New technologies changing the landscape

Smart implants are one of the latest technologies in orthopedics. Implants contain sensors that gather and share post-operative data with the surgeon. Sensors can help the surgeon understand the patient’s range of motion, effective placement, the level of wear and tear, and the number of steps the patient takes with the implant. “It provides the surgeon with more intelligence than ever before,” says Stewart. Like a smartwatch, it measures those outcomes. These implants also provide the manufacturer with information on how implants work in different patient populations, offering previously unavailable information for future implant development.

Technologies to watch include augmented reality (AR) headsets or “holographic glasses.” Surgeons wear these device headsets, with images projected into the air. With a patient scan uploaded into the software, the surgeon can preplan the case and determine where to place a hip cup, for example.

How to evaluate technology suites

The Medical Device Management (MDM) team at HealthTrust can complete a comprehensive analysis of surgeries performed at a facility or health system, compare them to benchmarking at peer organizations, educate on the pros and cons of the various technologies available and make recommendations based on the many factors important to that organization.
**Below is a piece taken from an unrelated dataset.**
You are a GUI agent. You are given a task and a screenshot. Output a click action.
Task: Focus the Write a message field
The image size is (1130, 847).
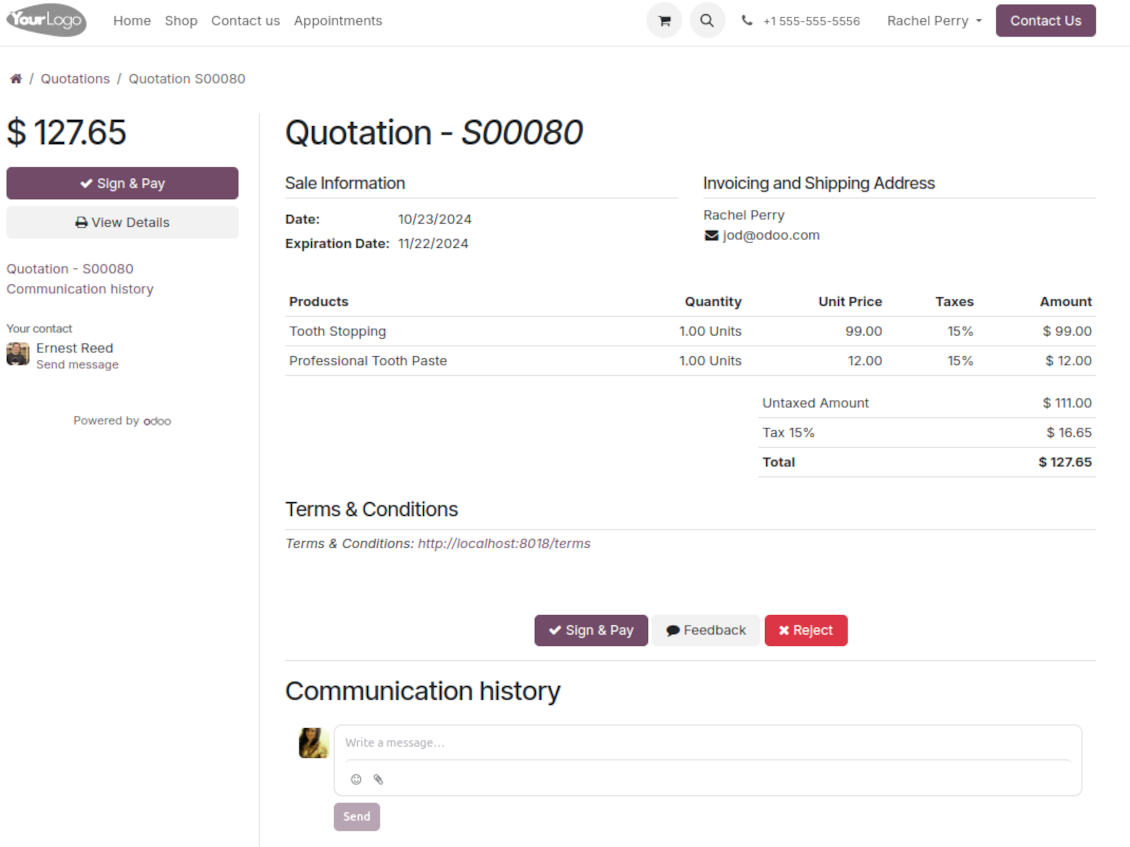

“We’re looking at total acquisition cost,” Stewart explains. Buyers should know that manufacturers likely have other costs beyond capital expense, whether it be mandatory service fees or per-case disposable costs. The manufacturer may share a pricing model showing that the robot can be paid off faster by increasing the volume of their devices or implants used. If the health system representative is not a subject matter expert, they may not know the historical volumes or be able to predict which physicians will increase utilization. This can result in the facility not being able to pay off the machine, taking a financial hit.

Sam Wudel

“It’s also helpful to understand if a technology is implant-specific or implant-agnostic. Augmented reality technologies are becoming increasingly more common in the orthopedic space. One of the main benefits of AR technology is its implant-agnostic status, as opposed to an implant-specific robot,” says Sam Wudel, Financial Supervisor on the MDM team. That includes some augmented reality technologies, so the physicians can continue using their preferred implants. Wudel explains that his team analyzes the case volume for the specific procedure, then factors in whether the robot will stay in a specific operating room or be moved between rooms. If it’s only in one room, some physicians may not have access when they need it, which can decrease usage. The chosen implant may increase case costs without additional compensation, and these costs add up over time. This is especially important if the more expensive implant does not improve clinical outcomes.

It is also essential to consider the physician profile for the technology. If the requesting physicians will not be in the system for a long time, it could affect usage and return on investment. If the new technology requires changing implant suppliers, and most physicians are resistant, that could also lead to problems like a lack of physician support, and not meeting utilization rates, which can degrade the supplier’s cost-savings provision.

Lastly, a facility will have to consider which payment model makes the most sense for them—essentially, whether the equipment is leased or purchased outright. Some suppliers have more flexibility with cost modeling, as selling a large robot into a health system is a win for a supplier. “It can cement market share for the system to stick with them long term. It’s a way to make sure their implants are used day to day,” and they may be more open to negotiation, Wudel adds.

Technology is helpful for patients, surgeons and hospitals. But it’s vital to understand how the cost will affect the health system. Younger doctors are learning and becoming dependent on the technology, and patients are expecting it. “We’re at a tipping point for technologies,” says Driskell. “I think it will be mainstream in 15 years.”

HealthTrust’s orthopedic dashboard tools enable members to track utilization by specific technology, illustrating how a robot could potentially drive costs outside of the capital purchase and the disposables.